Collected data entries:
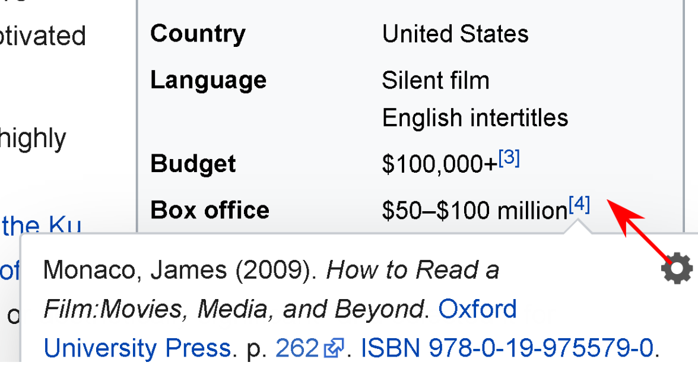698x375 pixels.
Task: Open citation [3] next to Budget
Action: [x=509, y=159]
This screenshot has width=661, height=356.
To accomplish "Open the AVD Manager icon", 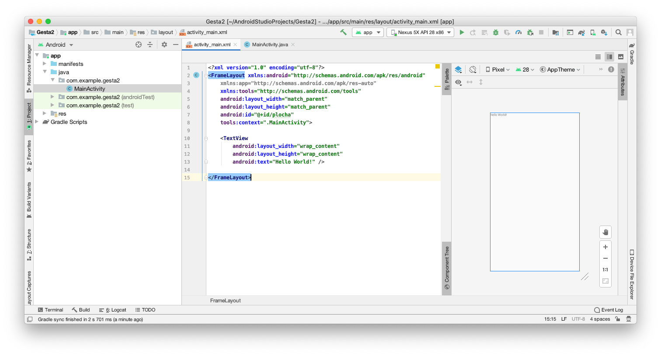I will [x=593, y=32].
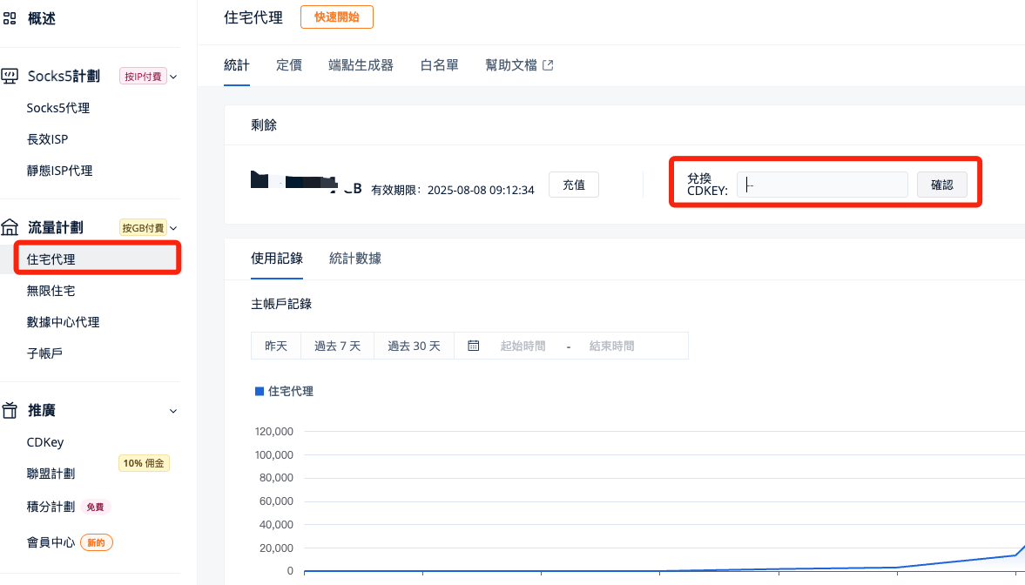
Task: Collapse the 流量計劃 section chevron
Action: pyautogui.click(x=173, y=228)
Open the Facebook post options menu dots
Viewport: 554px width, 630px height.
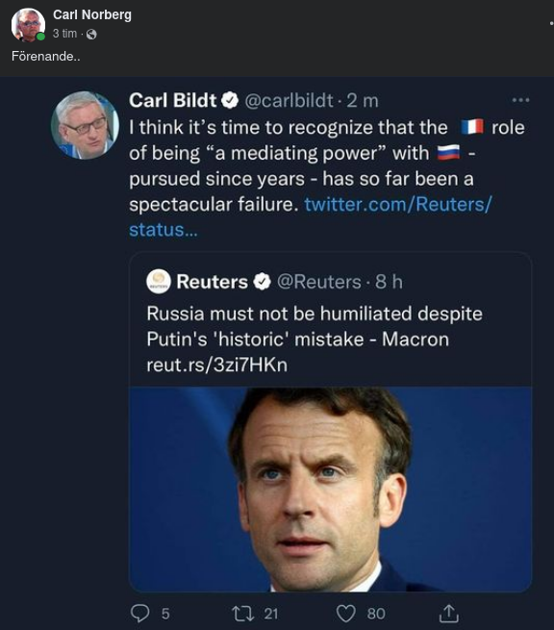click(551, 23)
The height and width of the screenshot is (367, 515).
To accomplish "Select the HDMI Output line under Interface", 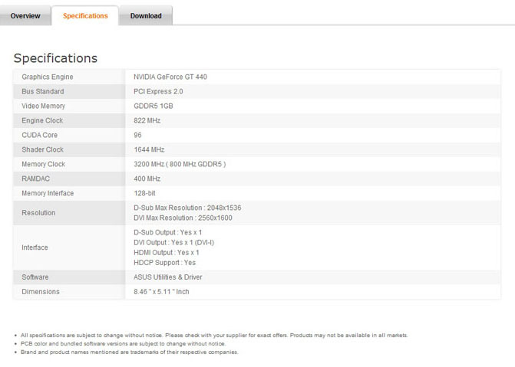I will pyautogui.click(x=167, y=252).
* * *
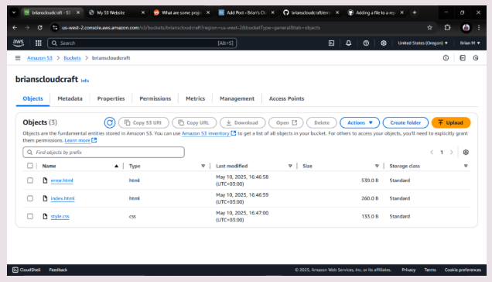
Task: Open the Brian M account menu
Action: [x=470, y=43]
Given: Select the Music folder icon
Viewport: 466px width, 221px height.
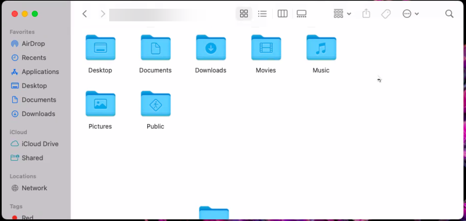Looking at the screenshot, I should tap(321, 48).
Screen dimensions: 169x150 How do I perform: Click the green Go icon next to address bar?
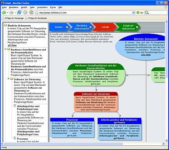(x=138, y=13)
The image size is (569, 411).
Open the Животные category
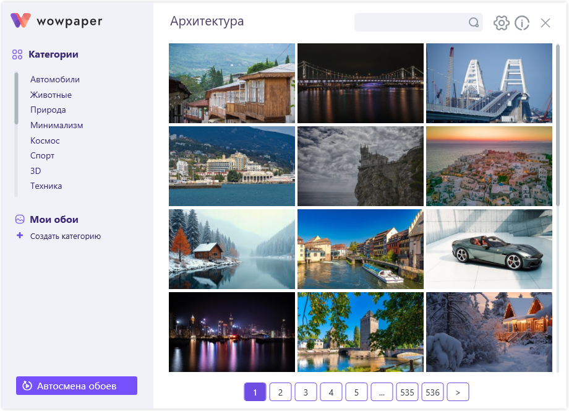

What the task requires
Using the data above, give again exactly the lines starting at the one holding "Screen dimensions: 169x150" and ending at the one holding "Open the Животные category", inclusive, and nothing more. Omit the pictures.

Answer space
Screen dimensions: 169x150 How do I perform: Click the green Go icon next to address bar?
(x=138, y=13)
The image size is (569, 411).
Open the Животные category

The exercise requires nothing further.